When life gives you grapes ... make salad.
That's the attitude many Minnesotans seemed to adopt the day after the New York Times proclaimed grape salad the state's signature Thanksgiving dish.
Yes, many residents were initially aghast when the Times assigned grape salad to Minnesota as part of a feature story identifying the Thanksgiving dish that most evokes each state.
The Facebook page associated with the Times' Minnesota choice was quickly populated with comments calling the selection ridiculous, suggesting better alternatives, and wanting to know the identity of the "Minnesota-born heiress" who told the writer that grape salad was always part of her family's holiday.
Even one of the Times' own writers, Minneapolis-born David Carr, when asked to weigh in on the burgeoning controversy sided with the natives. Carr's Facebook comment reads:
"Grape. Salad. Grape Salad! May a hail of tater tots mercilessly bury you. Where do I start the petition? I ask you fellow Minnesotans, grab your lanterns and pitchforks and let's make them put those grapes, um, well, that wouldn't be Minnesota nice, would it?"
Soon, though, the umbrage subsided and another response took hold.
The taste of sour grapes gave way as Minnesotans planted tongue in cheek and embraced the grape.
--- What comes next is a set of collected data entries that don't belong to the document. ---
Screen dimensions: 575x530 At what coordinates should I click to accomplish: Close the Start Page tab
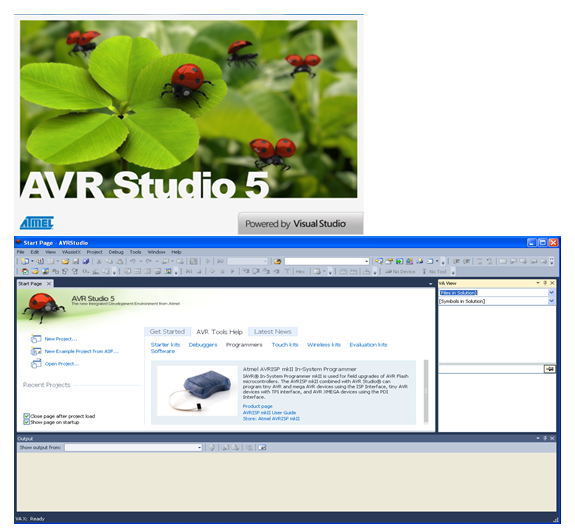[49, 284]
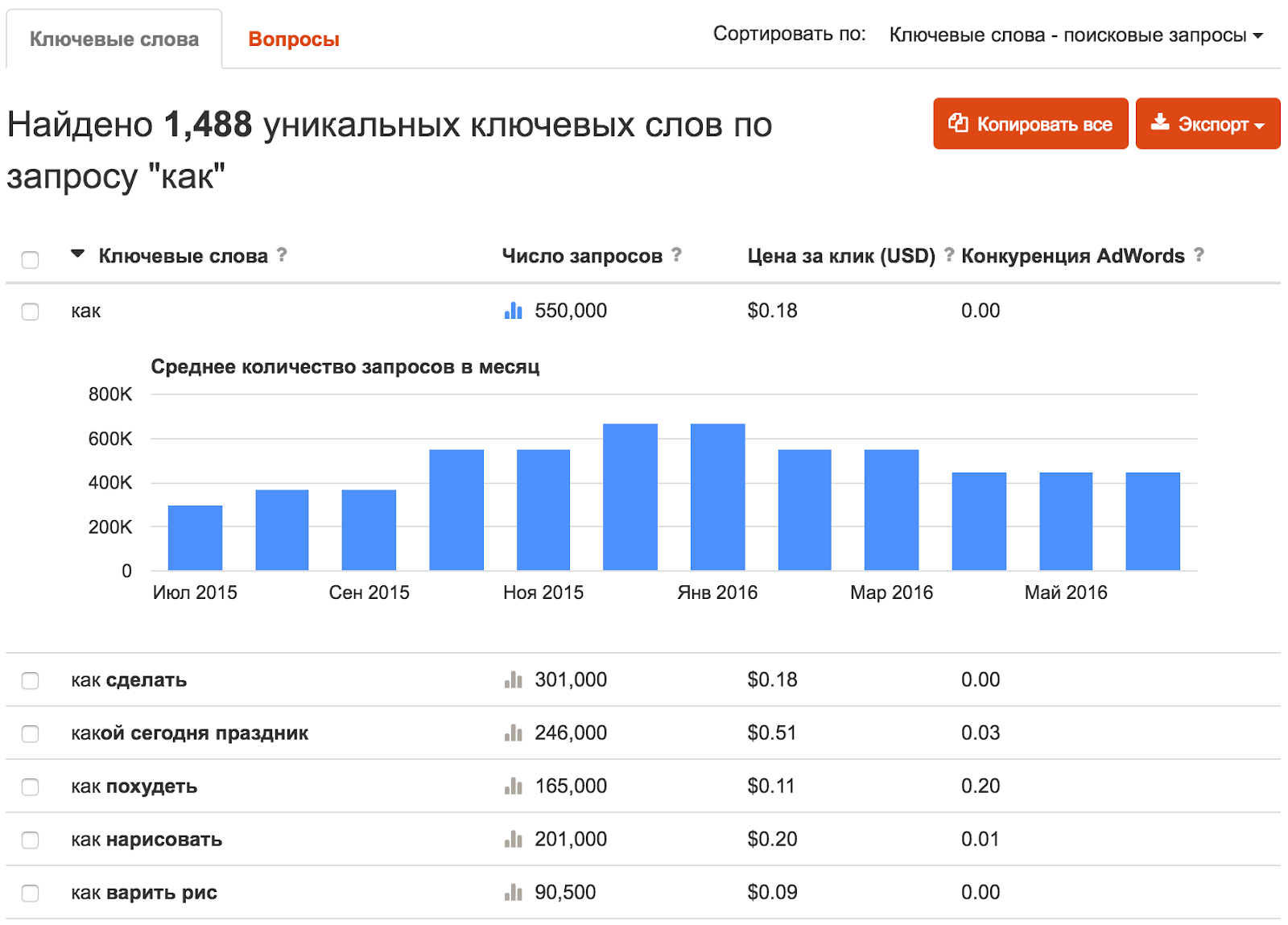Check the box for keyword "как"
The height and width of the screenshot is (925, 1288).
30,312
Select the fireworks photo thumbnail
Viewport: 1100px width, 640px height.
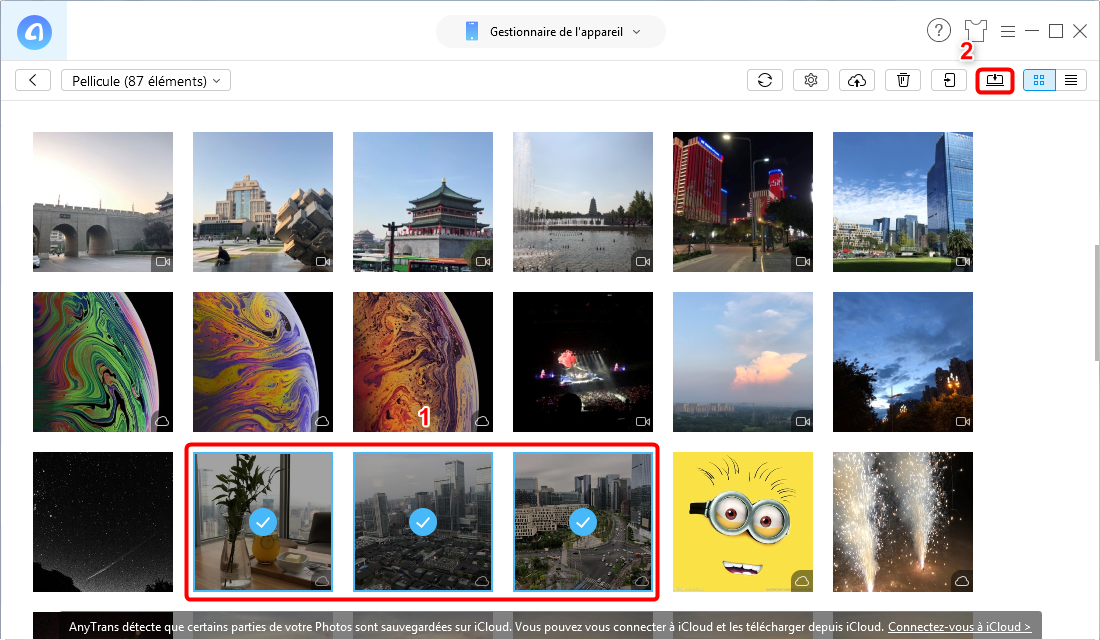click(902, 521)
Food critic Dara Moskowitz Grumdahl offered her own top 10 list of typical Minnesotan Thanksgiving dishes, which were marinated in the state's stereotypes. Examples:
- Seven Lake Mille Lacs crappies, breaded with Malt-O-Meal, fried in recycled Zamboni oil
- Venison baked in a crust of road-salt, served with ravioli stuffed with sauteed medallions of roof of Metrodome
By the time #grapegate was trending, there was some response from New York. The beleaguered Times writer, David Tanis, waded into the Facebook fray with a comment:
And later, #embracethegrape was garnished (courtesy of another Times writer) with a tidbit about Joyce Lamont, who shared recipes for decades on WCCO radio and included one for Holiday Grape Salad in a spiral bound cookbook.